According to a report from Marketplace, sports bars like Buffalo Wild Wings, and fast-food chains like Papa John’s, rely on the NFL for roughly 10 percent of their foot traffic. And while Sunday Night Football still draws 22 million viewers—accounting for the highest ratings on television—the decline could be felt more intensely in the restaurant and bar business.

“For the third quarter, their sales are down almost 2 percent from where they were a year ago,” Stephen Anderson, a restaurant analyst at the Maxim Group, told Marketplace, adding that restaurant chains like Buffalo Wild Wings may look to different teams and sports to help drive traffic if the situation doesn’t approve.

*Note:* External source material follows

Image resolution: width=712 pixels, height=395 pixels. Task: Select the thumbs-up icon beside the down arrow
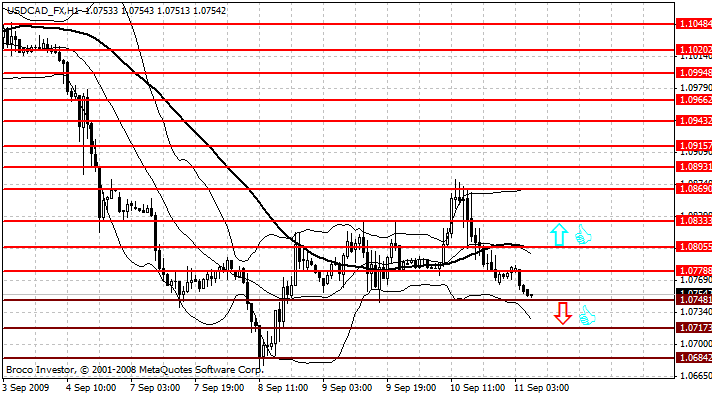point(587,316)
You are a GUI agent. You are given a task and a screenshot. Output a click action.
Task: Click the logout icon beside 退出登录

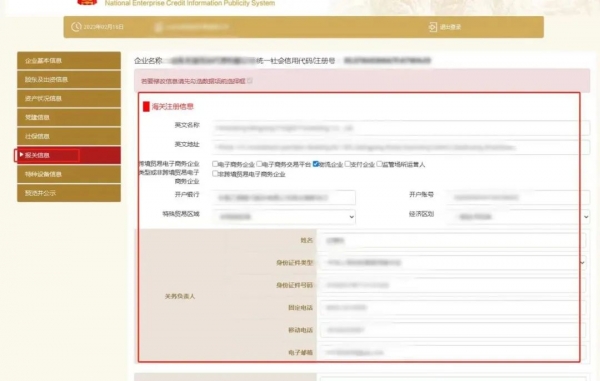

Buffalo Wild Wings, in particular, has struggled in recent years, leading to a steep sharp in share prices over the last 12 months. In an effort to right the ship, the chain has attempted to set up more strongholds in urban areas and encourage customers to order carryout, despite the restaurant’s reputation as a destination for game day festivities.

B-dubs’ management has apparently made so many unforced errors over the years that one of the company’s new investors penned a scathing letter in August, calling out the brand’s declining food quality and lack of strategy.

"The chronic absence of detail around even the most basic of metrics causes us to question whether the right questions are being asked and answered,” Mick McGuire, the founder and CEO of Marcato, wrote. Carryout, especially, is "inconsistent with the 'core consumer' at Buffalo Wild Wings: a social live-sports viewer," he said.